[Supplied records]:
----
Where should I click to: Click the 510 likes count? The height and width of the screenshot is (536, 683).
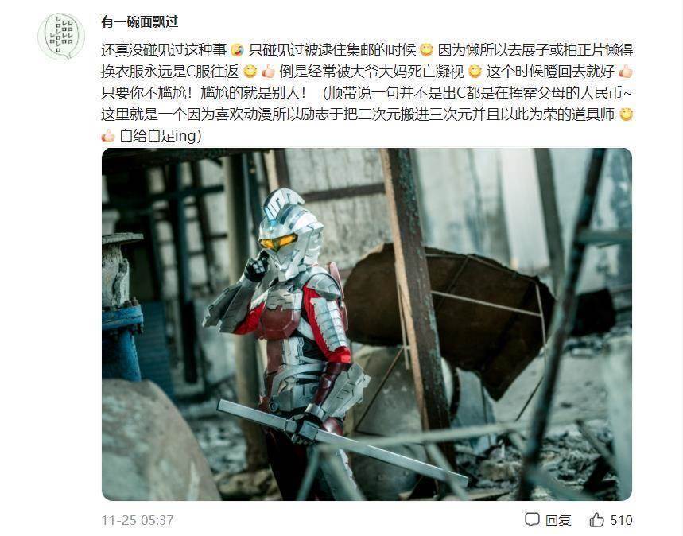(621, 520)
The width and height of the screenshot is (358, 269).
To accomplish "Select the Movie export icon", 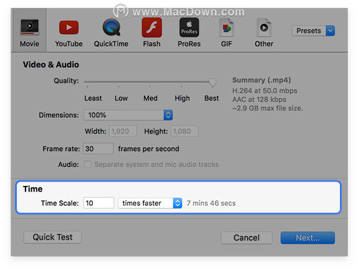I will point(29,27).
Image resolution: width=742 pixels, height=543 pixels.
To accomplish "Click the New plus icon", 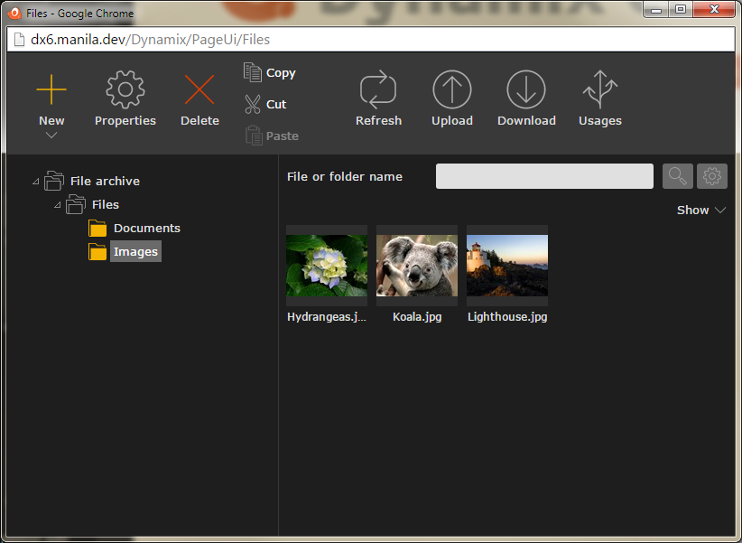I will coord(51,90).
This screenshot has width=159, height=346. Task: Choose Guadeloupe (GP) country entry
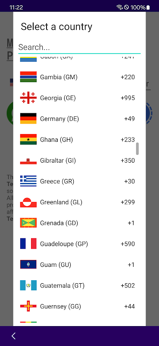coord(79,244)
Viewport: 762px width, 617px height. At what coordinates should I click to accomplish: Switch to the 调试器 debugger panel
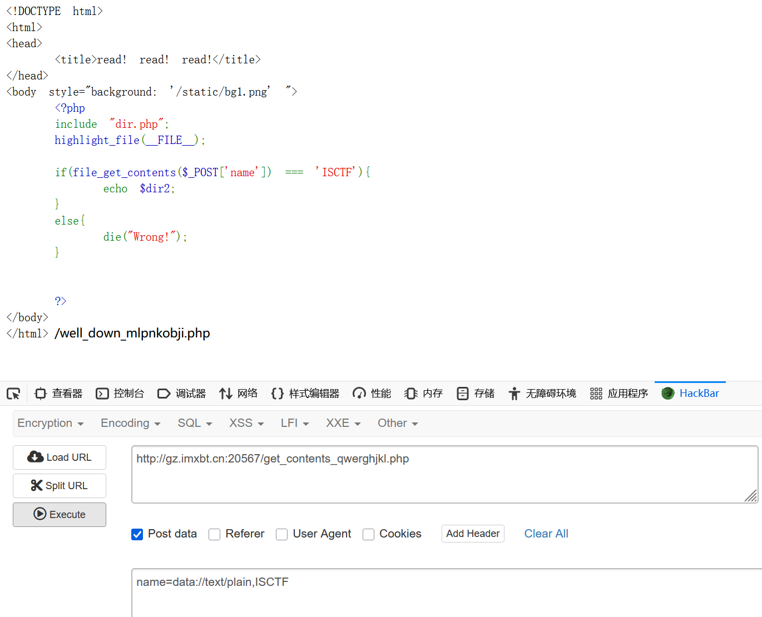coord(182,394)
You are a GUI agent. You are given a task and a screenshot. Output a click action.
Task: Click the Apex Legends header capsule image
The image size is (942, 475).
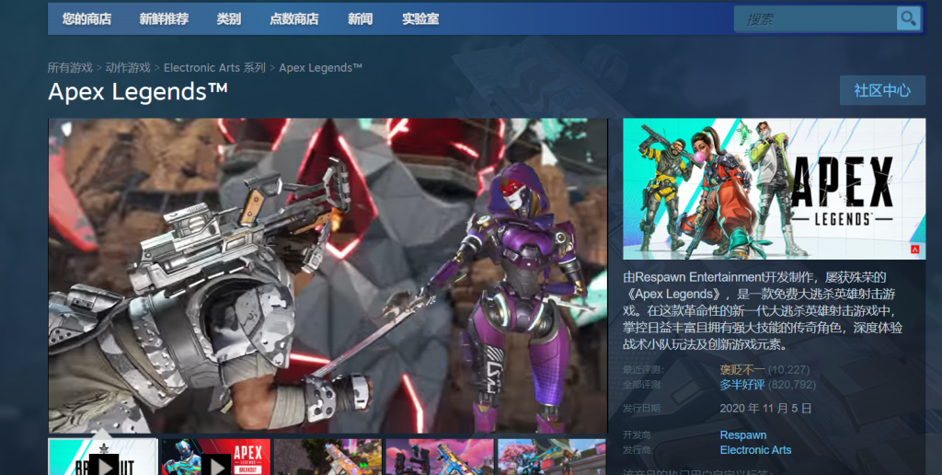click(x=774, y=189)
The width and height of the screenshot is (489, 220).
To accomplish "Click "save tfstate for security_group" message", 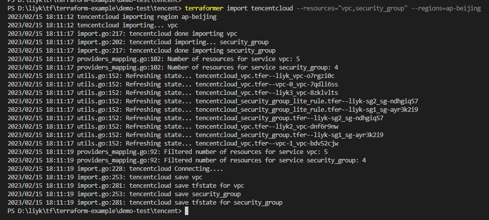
----
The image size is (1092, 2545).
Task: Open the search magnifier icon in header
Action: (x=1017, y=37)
----
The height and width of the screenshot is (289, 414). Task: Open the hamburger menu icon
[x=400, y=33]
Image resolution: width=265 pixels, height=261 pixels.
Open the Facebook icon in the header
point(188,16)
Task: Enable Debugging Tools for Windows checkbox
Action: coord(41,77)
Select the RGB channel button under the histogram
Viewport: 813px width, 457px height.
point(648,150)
----
[Task objective]: Return a copy of each line of the material that holds the word "pixels".

[Exercise result]:
Image resolution: width=742 pixels, height=543 pixels.
Image resolution: width=265 pixels, height=261 pixels.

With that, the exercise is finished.